DEN DER HALE – L’épopée post-rock en clair-obscur
Puis toujours Hall 4, un virage se dessine avec le quintet originaire de Suède DEN DER HALE. Sans faux-semblant, le groupe plonge l’audience dans une trans éveillée. Leurs morceaux s’étirent comme des paysages flamboyants, traversés par des guitares réverbérées et des crescendos vertigineux. Leurs compositions, lentes et spectrales, exposent une ambiance post-rock intense, aussi psychédélique que contemplative. Il y a du mystique dans leurs vagues sonores, une poésie organique qui évoque les grands espaces nordiques, froids et fascinants. Les yeux se ferment, les esprits divaguent.
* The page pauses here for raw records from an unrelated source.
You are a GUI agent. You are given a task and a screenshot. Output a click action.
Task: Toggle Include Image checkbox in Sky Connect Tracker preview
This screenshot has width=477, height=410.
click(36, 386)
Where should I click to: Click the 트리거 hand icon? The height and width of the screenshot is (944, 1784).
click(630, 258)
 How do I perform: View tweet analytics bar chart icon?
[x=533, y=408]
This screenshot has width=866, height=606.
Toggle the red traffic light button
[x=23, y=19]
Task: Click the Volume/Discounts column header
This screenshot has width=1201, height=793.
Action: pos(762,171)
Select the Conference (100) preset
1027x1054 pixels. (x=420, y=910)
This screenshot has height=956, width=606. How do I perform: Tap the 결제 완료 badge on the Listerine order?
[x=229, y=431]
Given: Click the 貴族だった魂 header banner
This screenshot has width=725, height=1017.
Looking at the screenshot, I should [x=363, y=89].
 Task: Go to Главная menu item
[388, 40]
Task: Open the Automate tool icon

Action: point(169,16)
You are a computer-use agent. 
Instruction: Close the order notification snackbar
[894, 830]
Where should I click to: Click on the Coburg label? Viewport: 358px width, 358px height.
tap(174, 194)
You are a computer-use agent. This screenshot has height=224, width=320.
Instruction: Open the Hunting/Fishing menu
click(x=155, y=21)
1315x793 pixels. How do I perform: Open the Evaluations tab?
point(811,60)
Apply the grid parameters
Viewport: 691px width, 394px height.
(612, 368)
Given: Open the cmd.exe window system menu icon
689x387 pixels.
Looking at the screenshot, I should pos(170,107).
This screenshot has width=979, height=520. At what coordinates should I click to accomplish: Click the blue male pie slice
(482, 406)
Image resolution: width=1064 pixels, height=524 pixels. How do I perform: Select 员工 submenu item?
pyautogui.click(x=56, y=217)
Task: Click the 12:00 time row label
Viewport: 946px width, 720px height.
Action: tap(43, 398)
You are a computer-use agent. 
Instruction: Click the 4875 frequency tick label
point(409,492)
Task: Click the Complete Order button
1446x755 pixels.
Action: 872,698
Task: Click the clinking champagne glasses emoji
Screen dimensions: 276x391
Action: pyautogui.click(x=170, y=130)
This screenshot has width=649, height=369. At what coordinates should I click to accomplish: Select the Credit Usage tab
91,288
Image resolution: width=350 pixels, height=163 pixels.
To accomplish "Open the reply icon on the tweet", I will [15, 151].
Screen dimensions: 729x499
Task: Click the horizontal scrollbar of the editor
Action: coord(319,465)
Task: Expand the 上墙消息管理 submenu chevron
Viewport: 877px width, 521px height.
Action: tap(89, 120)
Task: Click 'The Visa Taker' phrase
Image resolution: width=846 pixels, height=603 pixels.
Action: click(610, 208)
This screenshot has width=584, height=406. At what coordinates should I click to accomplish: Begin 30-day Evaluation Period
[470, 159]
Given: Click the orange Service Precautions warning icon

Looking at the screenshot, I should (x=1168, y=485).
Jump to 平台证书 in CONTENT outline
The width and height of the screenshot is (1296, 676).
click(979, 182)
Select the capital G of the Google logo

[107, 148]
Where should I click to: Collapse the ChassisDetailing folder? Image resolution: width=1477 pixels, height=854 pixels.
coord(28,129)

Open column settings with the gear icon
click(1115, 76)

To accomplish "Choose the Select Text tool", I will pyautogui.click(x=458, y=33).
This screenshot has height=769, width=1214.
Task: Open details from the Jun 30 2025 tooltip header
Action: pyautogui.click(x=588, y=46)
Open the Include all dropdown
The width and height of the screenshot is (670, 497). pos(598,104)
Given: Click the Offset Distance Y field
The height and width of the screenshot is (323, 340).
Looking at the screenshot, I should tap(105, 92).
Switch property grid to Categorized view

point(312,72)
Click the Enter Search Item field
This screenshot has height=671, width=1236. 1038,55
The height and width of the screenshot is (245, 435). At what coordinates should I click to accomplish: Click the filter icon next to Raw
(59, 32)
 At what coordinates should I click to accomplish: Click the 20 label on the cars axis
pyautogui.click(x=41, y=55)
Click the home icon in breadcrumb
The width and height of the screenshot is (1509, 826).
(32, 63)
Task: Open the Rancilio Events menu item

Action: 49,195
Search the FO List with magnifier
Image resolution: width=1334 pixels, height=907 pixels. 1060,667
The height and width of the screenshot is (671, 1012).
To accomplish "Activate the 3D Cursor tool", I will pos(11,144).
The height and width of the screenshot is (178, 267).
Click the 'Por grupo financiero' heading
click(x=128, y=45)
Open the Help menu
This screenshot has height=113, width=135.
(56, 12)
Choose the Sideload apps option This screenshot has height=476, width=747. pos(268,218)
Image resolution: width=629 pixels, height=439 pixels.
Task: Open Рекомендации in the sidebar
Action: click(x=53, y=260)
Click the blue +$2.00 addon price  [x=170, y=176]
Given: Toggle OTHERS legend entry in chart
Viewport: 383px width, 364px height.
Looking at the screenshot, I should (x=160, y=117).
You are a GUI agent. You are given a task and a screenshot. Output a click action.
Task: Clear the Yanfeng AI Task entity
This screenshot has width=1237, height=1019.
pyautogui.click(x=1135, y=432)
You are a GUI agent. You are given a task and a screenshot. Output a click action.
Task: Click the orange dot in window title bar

DOG RACE – Le chaos post-punk viscéral
Nous restons encore un peu au Hall 4, mais cette fois l’atmosphère change radicalement lorsque DOG RACE entre en scène, noyé, encore, dans un rouge aveuglant. Une tension électrique parcourt ma colonne vertébrale et électrise une bonne partie de la salle dès les premières notes du quintet londonien, qui installe l’ambiance d’un rythme lent mais urgent. La base sonore est puissante et la voix de Katie Healy fend l’air comme une lame, adoptant des mimiques épileptiques et une gestuelle millimétrée. C’est brut, sombre, presque apocalyptique. L’ombre des années 80 plane, rappelant Kate Bush ou Cocteau Twins, s’alliant à une résonance plus contemporaine Dry Cleaning ou Whispering Sons. Le public, hypnotisé, oscille, vacille, pris dans un tourbillon où la musique devient un cri existentiel, simplement bouleversant…
POTO RICO – La folie électro-tropicale explosive
Minuit Hall 8, mais la nuit n’est pas finie, et POTO RICO est là pour nous le rappeler. Celui qui officiait aux côtés de Lorenzo offre en solo un déchaînement d’électro dub, breakbeat, à l’énergie ultra communicative, et d’un coup, le show complètement déjanté entre Fatboy Slim et Prodigy embrase dans une transe tropicale le public réceptif à 1000 %. La fusion audacieuse de rythmes d’électro aux vapeurs latines crée un joyeux bodel plein de couleurs et d’explosions sonores. C’est l’instant du lâcher-prise total, où les corps se vrillent et où la fatigue s’efface au profit de la fièvre collective.
SLATE – La jeunesse tourmentée et envoûtante
Reboosté à mort, retour Hall 4. Pour découvrir le combo venu du Pays de Galles, SLATE. La tension s’annonce un peu plus vintage avec les jeunes Gallois qui apportent une touche de mélancolie élégante, un mélange d’ombre et de lumière qui évoque le post-punk dans ce qu’il a de plus poétique. Leur musique, à la fois rageuse et introspective, baigne dans une noirceur captivante. On pense à Interpol, à Fontaines D.C., à Joy Division, et aussi aux Doors, surtout dans la posture du leader Jack Shephard qui en fait parfois peut-être trop. Mais le show reste captivant, ça joue extrêmement bien et la voix grave et hantée du chanteur fend la brume artificielle, chaque note devient une flèche en plein cœur. Cette génération de moins de 20 ans danse avec brio sur ses blessures et fait revivre la passion incandescente des sonorités d’hier, en nous prouvant que le rock est toujours très actuel, finalement.